Este mundo en proceso de crecimiento, conmocionado por la amenaza de la
Revolución francesa, fue asaltado,
con la colaboración de los gobiernos,
por los estamentos dominantes de terratenientes y grandes comerciantes, con la
voluntad de adueñarse de los beneficios y, al mismo tiempo, impedir que se
constituyese una fuerza política alternativa que les disputase la hegemonía.
(“Capitalismo y Democracia” Josep Fontana. Ed. Crítica)

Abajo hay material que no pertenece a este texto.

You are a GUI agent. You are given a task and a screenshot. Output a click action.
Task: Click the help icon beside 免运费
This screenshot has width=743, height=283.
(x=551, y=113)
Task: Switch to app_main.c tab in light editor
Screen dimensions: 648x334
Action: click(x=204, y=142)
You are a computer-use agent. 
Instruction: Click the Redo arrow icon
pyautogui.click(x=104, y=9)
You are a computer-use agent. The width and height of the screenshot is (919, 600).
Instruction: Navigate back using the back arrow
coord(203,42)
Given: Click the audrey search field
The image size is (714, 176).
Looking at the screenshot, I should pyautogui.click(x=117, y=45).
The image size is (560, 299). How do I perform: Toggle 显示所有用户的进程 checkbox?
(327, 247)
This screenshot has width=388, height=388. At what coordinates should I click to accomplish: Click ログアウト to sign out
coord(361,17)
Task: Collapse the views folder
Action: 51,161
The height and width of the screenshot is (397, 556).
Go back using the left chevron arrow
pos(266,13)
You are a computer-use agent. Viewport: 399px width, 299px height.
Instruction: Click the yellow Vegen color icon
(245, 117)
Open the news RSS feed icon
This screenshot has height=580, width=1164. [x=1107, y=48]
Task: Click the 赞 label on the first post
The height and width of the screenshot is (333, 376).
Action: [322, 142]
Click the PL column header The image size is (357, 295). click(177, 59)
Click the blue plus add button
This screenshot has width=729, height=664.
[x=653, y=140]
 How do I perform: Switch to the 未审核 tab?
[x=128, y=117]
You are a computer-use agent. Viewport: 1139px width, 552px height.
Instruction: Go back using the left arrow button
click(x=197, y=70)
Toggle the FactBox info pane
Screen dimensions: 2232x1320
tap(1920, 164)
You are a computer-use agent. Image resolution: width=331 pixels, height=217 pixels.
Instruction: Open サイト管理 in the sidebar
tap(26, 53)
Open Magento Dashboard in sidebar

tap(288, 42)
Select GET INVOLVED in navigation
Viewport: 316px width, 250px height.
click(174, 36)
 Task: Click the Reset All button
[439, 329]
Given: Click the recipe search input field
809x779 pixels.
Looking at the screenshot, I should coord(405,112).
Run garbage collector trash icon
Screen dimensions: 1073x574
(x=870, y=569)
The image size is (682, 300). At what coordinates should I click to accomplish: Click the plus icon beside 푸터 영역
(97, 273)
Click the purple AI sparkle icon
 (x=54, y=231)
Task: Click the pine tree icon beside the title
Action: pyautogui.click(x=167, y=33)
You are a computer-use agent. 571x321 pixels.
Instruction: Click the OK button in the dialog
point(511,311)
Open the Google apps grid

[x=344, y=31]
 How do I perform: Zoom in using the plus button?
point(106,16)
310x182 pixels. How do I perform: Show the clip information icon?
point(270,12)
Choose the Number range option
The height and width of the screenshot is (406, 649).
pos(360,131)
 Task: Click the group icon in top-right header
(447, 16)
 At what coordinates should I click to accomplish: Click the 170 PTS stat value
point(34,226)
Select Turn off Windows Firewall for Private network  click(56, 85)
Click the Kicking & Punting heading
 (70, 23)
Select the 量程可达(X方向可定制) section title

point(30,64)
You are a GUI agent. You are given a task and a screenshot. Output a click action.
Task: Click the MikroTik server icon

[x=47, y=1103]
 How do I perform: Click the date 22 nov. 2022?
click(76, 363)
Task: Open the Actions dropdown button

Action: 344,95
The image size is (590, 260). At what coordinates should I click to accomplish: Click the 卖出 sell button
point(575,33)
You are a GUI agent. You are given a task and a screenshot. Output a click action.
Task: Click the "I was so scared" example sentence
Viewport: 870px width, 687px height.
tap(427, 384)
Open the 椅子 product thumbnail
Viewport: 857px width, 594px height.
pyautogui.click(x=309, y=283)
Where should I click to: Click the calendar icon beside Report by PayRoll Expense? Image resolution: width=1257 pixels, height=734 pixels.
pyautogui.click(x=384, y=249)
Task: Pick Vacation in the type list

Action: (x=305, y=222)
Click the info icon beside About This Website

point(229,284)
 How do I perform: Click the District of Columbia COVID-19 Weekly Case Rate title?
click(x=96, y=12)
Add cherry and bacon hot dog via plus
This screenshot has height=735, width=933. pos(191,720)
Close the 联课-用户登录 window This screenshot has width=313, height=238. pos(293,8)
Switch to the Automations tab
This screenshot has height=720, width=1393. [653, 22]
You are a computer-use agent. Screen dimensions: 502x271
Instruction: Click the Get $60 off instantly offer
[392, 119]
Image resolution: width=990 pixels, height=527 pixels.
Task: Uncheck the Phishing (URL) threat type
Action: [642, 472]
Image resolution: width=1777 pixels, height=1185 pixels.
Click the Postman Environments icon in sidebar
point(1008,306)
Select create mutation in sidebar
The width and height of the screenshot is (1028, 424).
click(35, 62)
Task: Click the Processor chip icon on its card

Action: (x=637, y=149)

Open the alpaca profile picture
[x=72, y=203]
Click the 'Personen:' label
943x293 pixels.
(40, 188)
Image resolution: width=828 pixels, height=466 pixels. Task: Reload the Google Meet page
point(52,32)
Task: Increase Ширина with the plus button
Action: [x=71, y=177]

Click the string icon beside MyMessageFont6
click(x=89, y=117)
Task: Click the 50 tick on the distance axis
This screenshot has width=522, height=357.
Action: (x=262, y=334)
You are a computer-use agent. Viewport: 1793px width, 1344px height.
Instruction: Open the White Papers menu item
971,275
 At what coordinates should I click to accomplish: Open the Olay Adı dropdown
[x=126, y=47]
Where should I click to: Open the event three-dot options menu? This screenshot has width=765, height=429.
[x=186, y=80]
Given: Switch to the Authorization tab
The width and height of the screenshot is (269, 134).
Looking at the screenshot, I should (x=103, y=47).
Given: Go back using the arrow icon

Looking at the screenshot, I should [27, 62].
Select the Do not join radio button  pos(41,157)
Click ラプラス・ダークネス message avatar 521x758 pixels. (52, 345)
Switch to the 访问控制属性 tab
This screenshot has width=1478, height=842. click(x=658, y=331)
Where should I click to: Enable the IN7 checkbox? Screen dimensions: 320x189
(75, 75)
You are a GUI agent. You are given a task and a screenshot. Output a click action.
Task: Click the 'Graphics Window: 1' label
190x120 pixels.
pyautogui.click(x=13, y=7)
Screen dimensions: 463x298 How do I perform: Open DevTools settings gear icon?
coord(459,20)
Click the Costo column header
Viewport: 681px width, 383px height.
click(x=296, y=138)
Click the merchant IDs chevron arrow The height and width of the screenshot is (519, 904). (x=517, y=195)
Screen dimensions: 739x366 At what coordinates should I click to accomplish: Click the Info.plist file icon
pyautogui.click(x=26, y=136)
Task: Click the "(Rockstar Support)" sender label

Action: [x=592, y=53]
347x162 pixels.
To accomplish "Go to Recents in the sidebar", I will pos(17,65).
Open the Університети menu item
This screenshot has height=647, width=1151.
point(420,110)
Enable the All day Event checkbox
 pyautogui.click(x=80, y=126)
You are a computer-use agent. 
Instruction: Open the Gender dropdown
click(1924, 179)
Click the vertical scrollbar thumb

Sintetizando mucho, la Historia,
al menos desde los últimos 250 años, ha sido una lucha, no ya por conseguir las
materias cuyo “valor de uso” era suficiente para satisfacer nuestras
necesidades más primarias, sino que, desde el momento en que aquéllas ya no
fueron suficiente, hubo que inventar
otras, e insuflarles a las dos un “valor de cambio” que las convierte en
“mercancías”. A partir de entonces, la anterior “lucha natural” por la
supervivencia se convierte en una lucha por el poder, convertido éste en la
herramienta más “idónea”, no ya para la consecución del abastecimiento
producido por el trabajo propio y el conseguido, en su trueque, con el excedente
de los demás, sino para vencer la resistencia que éstos pudieran oponer a que
le enajenen los propios excedentes en un comercio injusto y desequilibrado o,
simplemente, se los expropien por la fuerza. El descubrimiento por el
capitalismo de ese “valor de cambio” convierte a todo elemento de consumo en
una fuente de riqueza, que, con la ayuda de nuevas tecnologías, puede
multiplicar al infinito. Todo, pues, para el capitalista se convierte en
mercancía. Hasta la fuerza de trabajo que la produce se vuelve una mercancía
más, de la que el capitalista quiere apropiarse a sabiendas de que en su
explotación está la fuente de riqueza.